-- Entries supplied follows --

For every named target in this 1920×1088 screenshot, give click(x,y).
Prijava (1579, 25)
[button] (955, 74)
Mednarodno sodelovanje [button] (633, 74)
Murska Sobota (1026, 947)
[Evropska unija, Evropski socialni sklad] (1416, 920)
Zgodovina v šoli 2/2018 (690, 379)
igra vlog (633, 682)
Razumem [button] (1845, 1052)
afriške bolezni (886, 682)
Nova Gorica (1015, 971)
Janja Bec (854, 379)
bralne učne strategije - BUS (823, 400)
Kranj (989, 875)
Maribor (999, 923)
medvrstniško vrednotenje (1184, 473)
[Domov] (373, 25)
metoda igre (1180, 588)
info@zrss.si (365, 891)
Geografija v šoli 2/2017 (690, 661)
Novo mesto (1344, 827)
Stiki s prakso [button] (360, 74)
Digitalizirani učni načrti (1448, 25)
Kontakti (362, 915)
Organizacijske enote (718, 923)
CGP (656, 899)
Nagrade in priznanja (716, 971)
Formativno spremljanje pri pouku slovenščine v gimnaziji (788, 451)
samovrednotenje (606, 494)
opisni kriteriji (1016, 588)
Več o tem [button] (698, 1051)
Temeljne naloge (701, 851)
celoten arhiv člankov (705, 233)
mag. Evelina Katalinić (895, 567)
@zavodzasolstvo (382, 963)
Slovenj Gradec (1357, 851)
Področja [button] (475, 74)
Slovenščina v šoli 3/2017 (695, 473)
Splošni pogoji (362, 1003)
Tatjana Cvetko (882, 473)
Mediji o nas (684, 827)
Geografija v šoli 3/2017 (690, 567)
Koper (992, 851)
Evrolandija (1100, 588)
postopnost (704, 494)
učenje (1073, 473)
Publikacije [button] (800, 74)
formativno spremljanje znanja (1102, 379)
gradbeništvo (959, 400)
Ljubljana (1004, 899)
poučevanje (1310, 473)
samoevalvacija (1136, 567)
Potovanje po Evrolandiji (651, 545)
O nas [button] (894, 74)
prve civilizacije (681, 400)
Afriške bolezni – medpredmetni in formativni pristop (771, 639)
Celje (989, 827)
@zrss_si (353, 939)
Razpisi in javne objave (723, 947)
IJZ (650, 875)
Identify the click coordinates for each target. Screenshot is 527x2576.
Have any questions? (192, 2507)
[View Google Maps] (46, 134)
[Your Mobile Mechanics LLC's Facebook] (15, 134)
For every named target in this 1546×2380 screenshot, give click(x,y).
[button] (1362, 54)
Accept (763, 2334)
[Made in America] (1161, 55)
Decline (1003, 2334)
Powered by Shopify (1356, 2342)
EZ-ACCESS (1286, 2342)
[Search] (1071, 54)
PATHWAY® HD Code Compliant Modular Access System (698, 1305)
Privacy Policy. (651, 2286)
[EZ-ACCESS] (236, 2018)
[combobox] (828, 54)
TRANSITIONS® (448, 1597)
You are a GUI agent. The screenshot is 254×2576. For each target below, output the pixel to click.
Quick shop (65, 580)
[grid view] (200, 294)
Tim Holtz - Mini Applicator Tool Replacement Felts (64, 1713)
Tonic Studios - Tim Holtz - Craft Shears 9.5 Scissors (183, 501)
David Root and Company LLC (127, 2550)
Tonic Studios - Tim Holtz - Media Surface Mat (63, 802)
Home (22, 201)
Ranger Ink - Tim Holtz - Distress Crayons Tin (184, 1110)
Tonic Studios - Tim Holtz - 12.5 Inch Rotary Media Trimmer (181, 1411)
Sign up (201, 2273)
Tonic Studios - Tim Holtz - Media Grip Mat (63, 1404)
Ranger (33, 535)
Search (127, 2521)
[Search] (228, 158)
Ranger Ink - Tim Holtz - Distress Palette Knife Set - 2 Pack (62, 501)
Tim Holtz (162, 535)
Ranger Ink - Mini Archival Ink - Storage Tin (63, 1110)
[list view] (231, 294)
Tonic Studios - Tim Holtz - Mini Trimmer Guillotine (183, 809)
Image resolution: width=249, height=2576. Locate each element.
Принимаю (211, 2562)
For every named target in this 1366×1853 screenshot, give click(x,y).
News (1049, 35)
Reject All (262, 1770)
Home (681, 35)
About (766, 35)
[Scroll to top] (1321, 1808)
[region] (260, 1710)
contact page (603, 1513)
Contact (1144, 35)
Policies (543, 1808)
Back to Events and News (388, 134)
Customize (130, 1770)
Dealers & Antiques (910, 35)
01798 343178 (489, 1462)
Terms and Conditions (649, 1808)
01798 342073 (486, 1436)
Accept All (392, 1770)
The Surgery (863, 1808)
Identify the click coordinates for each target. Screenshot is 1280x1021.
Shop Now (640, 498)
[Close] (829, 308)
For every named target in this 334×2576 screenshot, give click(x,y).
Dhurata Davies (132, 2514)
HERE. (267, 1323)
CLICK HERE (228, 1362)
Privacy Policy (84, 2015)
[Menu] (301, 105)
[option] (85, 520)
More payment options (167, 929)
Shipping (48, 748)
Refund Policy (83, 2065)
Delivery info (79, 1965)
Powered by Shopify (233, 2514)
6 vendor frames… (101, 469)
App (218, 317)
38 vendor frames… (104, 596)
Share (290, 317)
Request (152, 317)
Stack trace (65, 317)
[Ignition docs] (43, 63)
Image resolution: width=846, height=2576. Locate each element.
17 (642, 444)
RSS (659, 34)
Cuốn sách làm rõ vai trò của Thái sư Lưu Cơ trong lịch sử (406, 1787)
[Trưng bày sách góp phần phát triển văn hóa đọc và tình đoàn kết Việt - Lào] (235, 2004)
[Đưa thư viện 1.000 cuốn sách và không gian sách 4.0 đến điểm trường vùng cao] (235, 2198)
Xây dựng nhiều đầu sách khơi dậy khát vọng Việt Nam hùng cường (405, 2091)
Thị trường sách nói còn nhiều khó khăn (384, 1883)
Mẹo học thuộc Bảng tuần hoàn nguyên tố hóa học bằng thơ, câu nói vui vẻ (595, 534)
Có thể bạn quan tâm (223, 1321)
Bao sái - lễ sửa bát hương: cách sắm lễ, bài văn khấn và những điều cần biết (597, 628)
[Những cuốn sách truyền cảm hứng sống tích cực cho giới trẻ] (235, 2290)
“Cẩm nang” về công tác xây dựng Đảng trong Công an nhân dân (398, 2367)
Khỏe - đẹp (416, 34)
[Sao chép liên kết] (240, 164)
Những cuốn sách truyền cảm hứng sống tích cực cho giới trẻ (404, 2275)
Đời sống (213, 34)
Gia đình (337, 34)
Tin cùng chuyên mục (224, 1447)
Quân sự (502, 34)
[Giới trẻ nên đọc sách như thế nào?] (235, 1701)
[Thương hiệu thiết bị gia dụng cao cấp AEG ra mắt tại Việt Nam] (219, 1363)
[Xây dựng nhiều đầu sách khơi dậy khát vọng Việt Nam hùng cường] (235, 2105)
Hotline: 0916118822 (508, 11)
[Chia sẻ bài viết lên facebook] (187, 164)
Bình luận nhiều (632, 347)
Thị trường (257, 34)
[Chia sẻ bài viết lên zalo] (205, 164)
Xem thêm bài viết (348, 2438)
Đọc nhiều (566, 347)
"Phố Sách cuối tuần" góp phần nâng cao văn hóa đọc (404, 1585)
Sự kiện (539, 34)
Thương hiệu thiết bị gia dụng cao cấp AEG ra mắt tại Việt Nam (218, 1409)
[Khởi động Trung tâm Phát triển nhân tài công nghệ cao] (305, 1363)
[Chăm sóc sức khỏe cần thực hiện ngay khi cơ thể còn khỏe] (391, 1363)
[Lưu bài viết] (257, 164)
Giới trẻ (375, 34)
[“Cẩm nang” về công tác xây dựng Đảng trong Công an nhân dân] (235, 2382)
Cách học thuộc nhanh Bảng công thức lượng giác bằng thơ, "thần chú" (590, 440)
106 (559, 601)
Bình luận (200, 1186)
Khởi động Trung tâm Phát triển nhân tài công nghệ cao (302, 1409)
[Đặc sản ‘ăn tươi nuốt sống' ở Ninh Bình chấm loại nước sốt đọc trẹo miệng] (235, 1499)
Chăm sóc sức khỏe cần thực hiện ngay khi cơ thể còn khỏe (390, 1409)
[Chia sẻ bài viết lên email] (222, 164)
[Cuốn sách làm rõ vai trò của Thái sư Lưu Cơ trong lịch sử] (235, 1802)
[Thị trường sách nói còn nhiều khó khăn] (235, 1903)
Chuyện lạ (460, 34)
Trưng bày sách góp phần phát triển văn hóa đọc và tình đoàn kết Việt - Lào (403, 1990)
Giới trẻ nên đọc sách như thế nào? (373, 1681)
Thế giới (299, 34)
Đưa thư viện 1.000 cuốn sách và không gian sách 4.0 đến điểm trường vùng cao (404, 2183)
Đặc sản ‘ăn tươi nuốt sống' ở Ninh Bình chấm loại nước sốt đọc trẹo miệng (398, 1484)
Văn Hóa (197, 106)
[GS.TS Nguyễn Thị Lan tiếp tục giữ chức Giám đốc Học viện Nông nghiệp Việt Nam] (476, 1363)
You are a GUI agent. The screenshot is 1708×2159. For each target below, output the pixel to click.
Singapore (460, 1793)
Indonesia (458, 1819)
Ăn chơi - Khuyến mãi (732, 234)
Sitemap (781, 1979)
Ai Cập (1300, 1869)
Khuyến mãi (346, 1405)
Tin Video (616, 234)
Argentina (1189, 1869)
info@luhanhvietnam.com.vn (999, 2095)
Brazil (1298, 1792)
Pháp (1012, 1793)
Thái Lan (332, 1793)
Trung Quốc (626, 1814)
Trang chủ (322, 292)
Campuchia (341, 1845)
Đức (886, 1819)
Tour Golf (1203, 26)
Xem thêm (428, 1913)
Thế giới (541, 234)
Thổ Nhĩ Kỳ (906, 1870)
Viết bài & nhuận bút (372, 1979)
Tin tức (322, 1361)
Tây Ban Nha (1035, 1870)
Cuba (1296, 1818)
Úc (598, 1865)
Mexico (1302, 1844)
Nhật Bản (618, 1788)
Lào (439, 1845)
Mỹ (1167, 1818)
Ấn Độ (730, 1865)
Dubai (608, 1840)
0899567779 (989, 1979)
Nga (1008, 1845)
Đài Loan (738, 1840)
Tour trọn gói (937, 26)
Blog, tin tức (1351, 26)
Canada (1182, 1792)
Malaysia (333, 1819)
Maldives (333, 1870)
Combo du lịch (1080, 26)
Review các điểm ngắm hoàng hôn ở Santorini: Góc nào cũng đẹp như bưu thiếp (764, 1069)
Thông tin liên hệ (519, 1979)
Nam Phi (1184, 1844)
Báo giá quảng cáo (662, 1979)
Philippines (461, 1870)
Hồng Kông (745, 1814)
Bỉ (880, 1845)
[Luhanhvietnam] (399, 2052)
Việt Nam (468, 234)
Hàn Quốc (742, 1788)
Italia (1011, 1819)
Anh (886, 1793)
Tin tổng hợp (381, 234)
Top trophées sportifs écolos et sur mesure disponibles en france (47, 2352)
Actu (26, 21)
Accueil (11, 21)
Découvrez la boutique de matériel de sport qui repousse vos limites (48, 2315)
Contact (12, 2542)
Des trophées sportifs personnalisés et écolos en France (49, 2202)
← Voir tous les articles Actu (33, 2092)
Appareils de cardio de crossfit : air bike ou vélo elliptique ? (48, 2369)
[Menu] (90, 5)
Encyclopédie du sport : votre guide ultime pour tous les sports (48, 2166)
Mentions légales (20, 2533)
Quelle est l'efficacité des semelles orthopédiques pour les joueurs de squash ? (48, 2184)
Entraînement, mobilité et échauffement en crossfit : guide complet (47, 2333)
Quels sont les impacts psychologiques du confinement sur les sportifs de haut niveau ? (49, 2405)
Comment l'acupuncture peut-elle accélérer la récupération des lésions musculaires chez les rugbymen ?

-- Entries supplied concluded --

_What you are asked to do:_ Your answer should consist of every line from the entries that holds "công".

_Answer to this task:_
“Cẩm nang” về công tác xây dựng Đảng trong Công an nhân dân (398, 2367)
[Khởi động Trung tâm Phát triển nhân tài công nghệ cao] (305, 1363)
[“Cẩm nang” về công tác xây dựng Đảng trong Công an nhân dân] (235, 2382)
Cách học thuộc nhanh Bảng công thức lượng giác bằng thơ, "thần chú" (590, 440)
Khởi động Trung tâm Phát triển nhân tài công nghệ cao (302, 1409)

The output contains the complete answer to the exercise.